Simply marking your run condition as volatile would not help, because that would not adjust program flow. It would force it to fetch the value again, but that amount of work is trivial compared with the act of creating a new thread.


In your case, you need to use one of the synchronization objects to wait until the other thread is fully running. Avoid the mutex, it is often the first concept learned when multiprocessing, yet it is the most expensive and time consuming when executed. It appears that a boost::condition_variable would satisfy your needs.

You would want one before the main thread's loop, so that the child thread has time to become fully initialized and begin running. Your run flag would be another condition_variable, indicating when the processing is done.

Share this post


Link to post
Share on other sites
Ok, I will try that, will soon be back to report the result.

But apart from that, in general, what is preventing the compiler from optimizing away the check of "run" unless its volatile? Shouldn't it need to be volatile for it to work?

Share this post


Link to post
Share on other sites
Probably nothing. Maybe the compiler saw threads in your code and decided to play it safe. Maybe if you increase the optimisation level it'll disappear.

But relying on volatile is a serious faux-pas anyway. Don't do it unless you know exactly what you're doing, which if you need to post a thread like this, you don't. (No offense.) If you want to communicate between threads, use something explicitly provided by your threading library for the purpose to do it. Shared data is the root of all concurrent-programming evil.

Share this post


Link to post
Share on other sites
Quote:
Original post by Kylotan
But relying on volatile is a serious faux-pas anyway. Don't do it unless you know exactly what you're doing, which if you need to post a thread like this, you don't. (No offense.)
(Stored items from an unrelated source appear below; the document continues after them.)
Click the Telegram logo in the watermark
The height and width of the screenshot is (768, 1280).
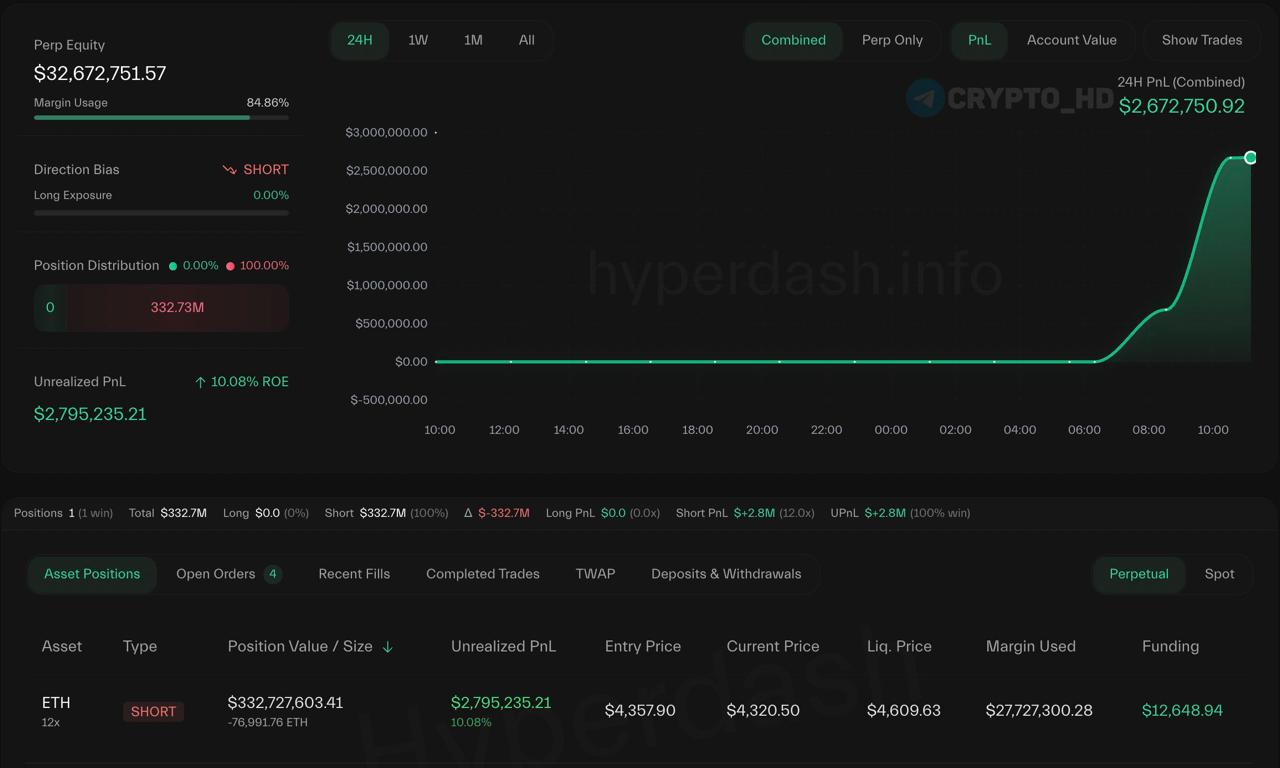click(x=925, y=98)
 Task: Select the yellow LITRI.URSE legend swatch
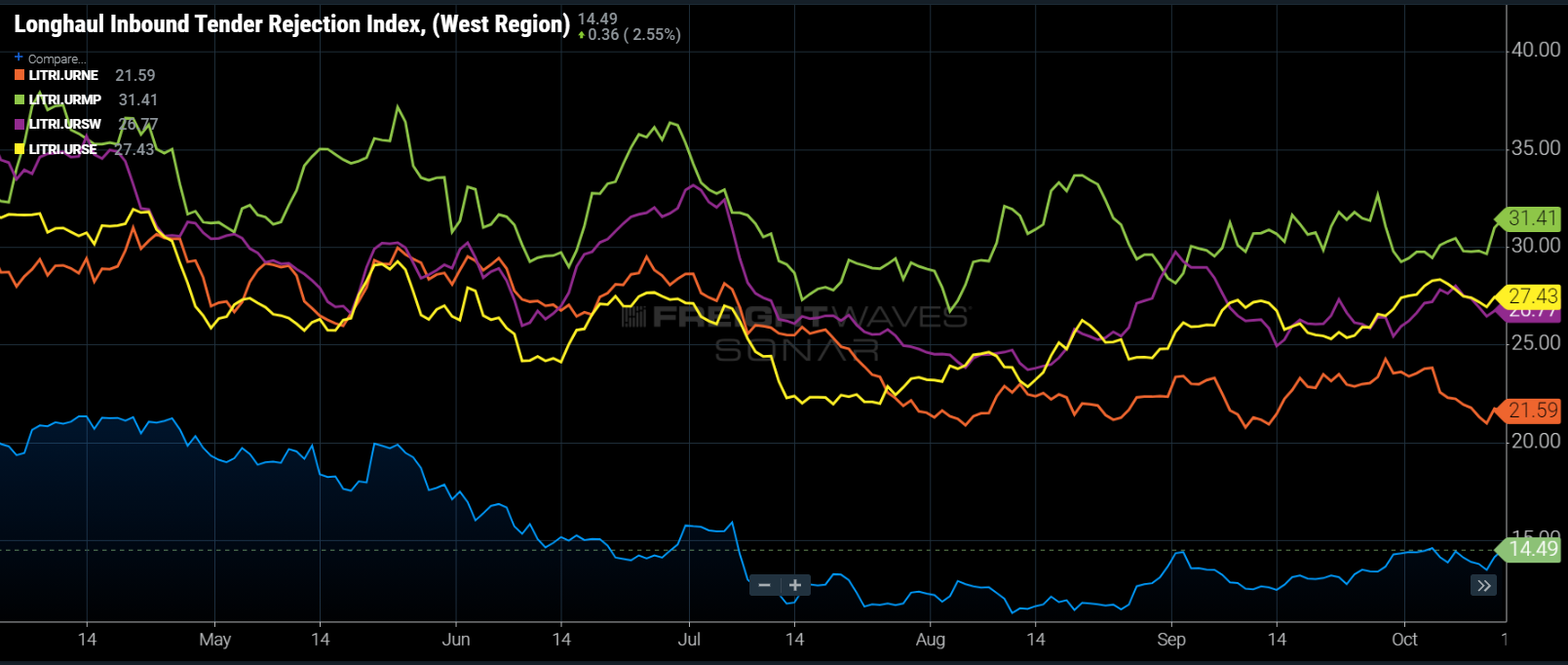[19, 149]
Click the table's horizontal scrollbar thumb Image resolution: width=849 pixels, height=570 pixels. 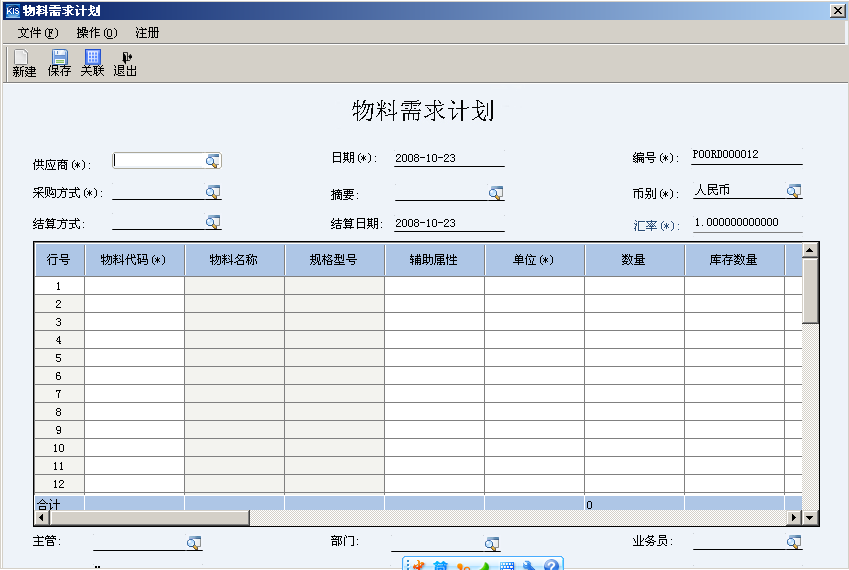point(150,518)
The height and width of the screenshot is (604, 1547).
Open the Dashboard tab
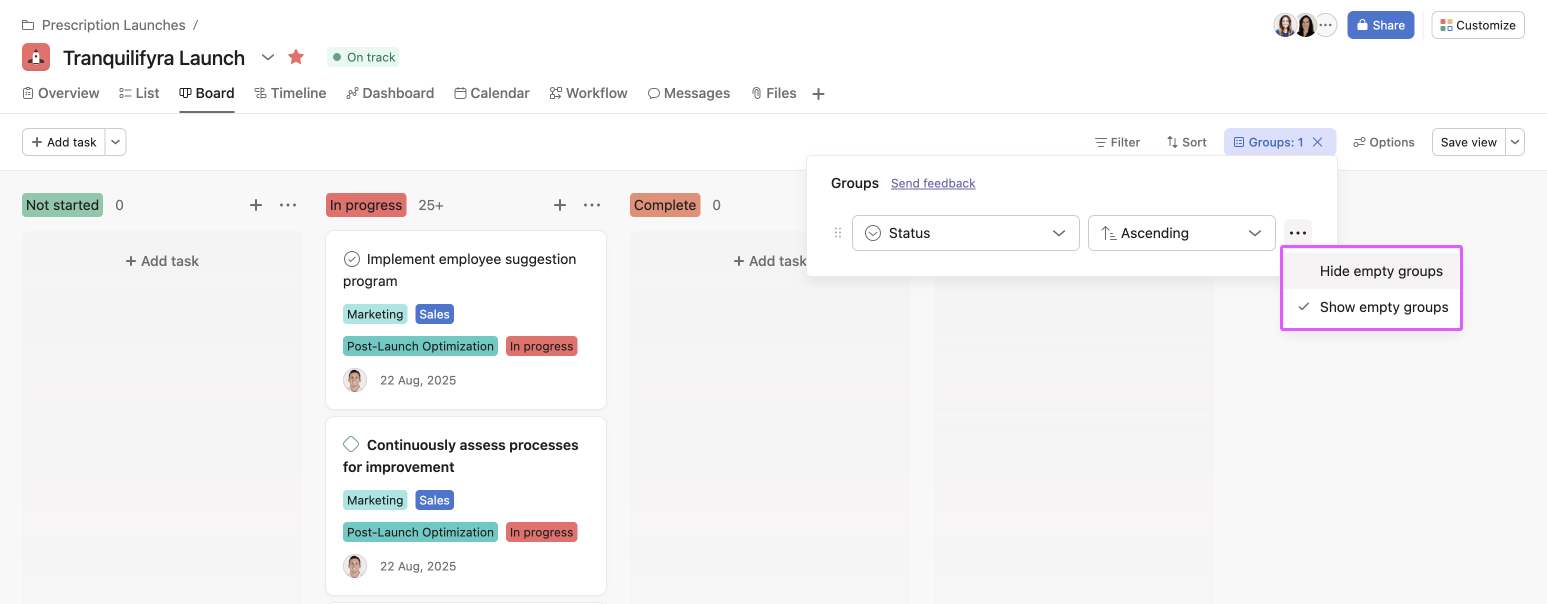tap(390, 93)
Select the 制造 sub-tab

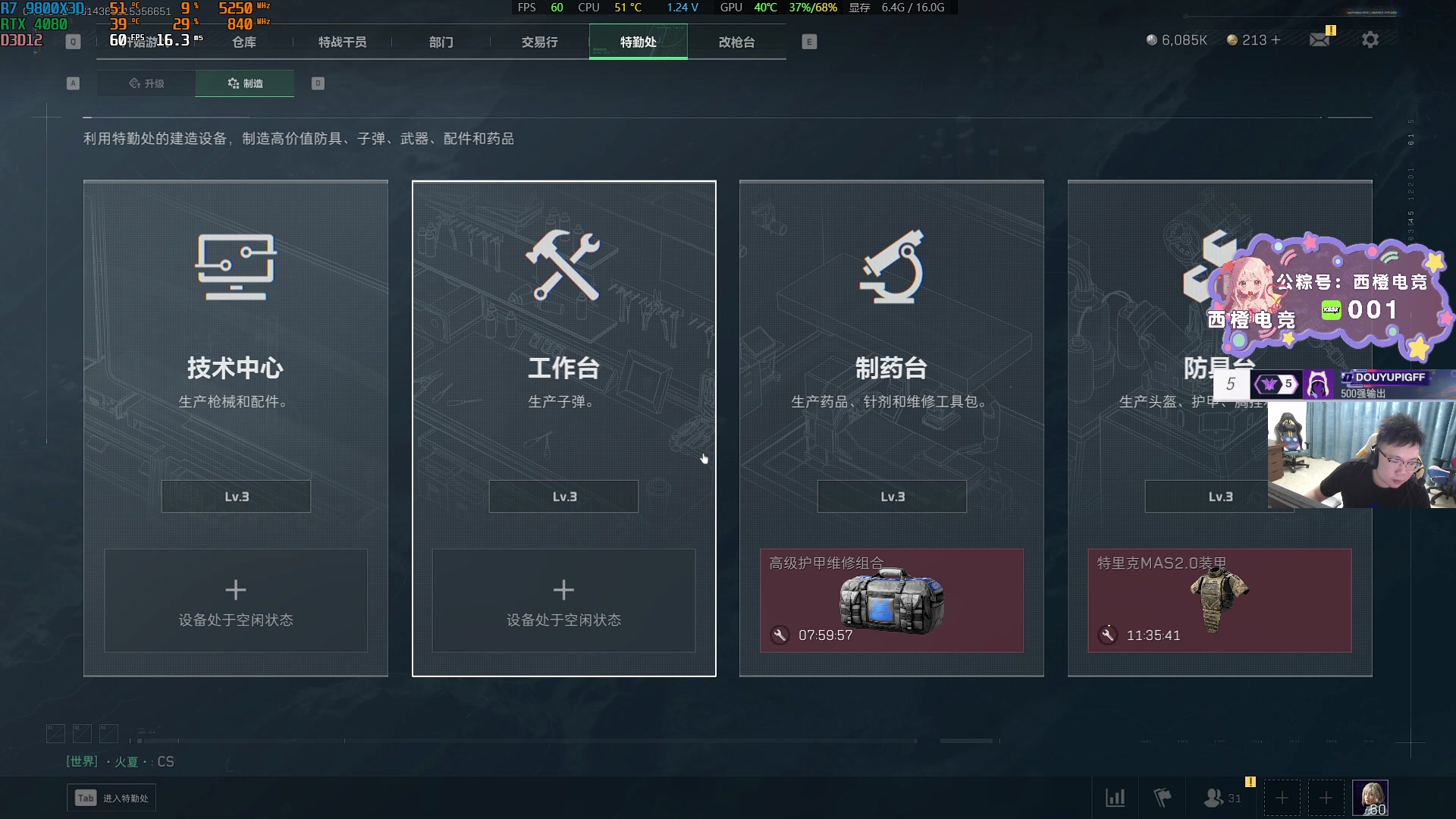tap(245, 83)
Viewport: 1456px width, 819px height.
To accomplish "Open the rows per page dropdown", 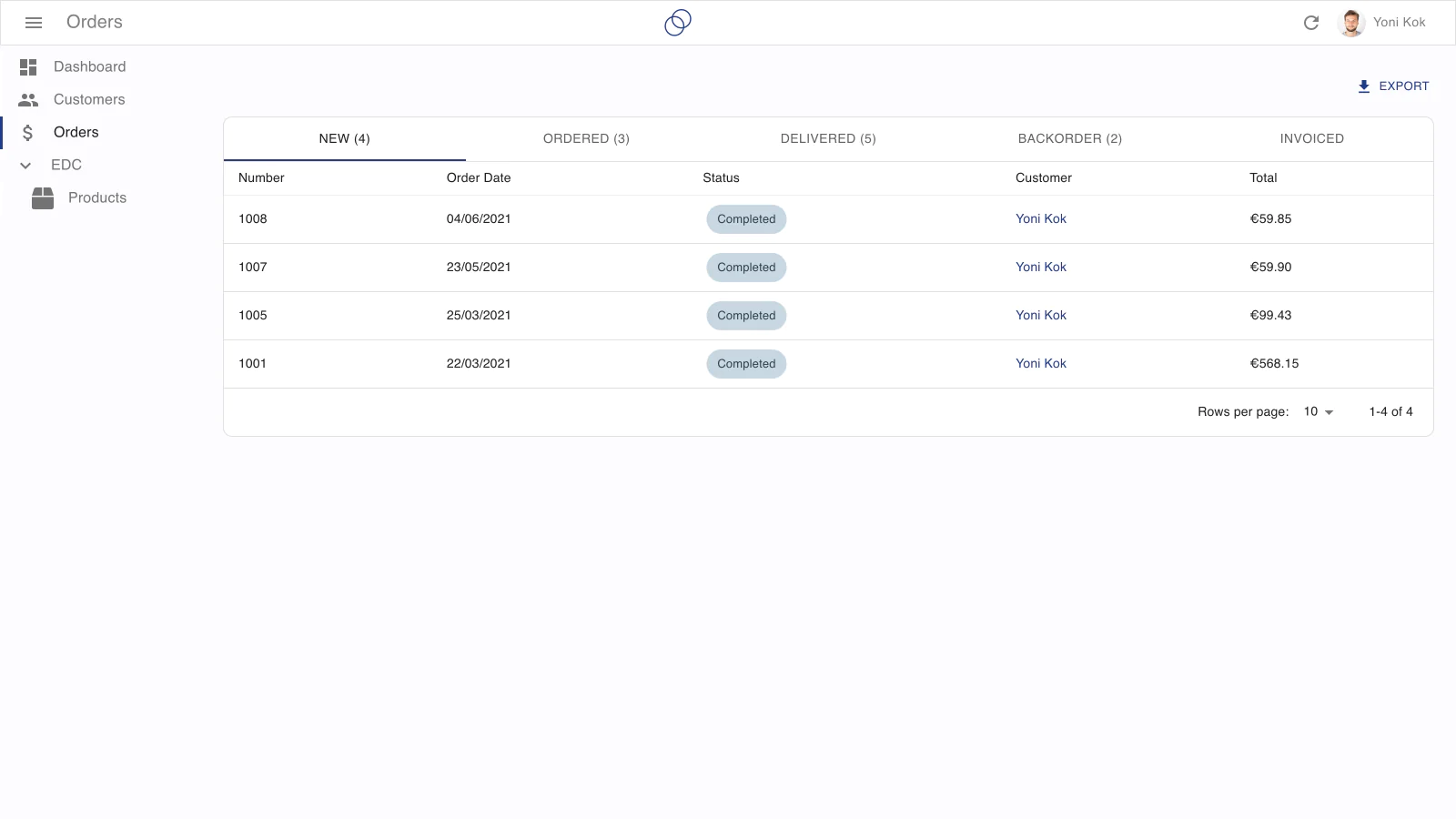I will click(x=1318, y=412).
No offense taken. I know most of the theory on what may happen with combining compiler optimization and multi-threading, and I have a vague memory of reading some article about problems with volatile, but I can't recall the details and this uncertainty is why I'm asking! In short, how can the above program be implemented so that it is guaranteed to work?

Share this post


Link to post
Share on other sites
Quote:
Original post by all_names_taken
Does boost::thread at all provide anything for the purpose of shared memory?

What do you mean by "shared memory"?

It provides locking mechanisms and signals.

One locking mechanism is the shared lock base, which handles one of the safe ways to share access to memory. Anybody can read when it is unlocked, but to write it must be locked to write.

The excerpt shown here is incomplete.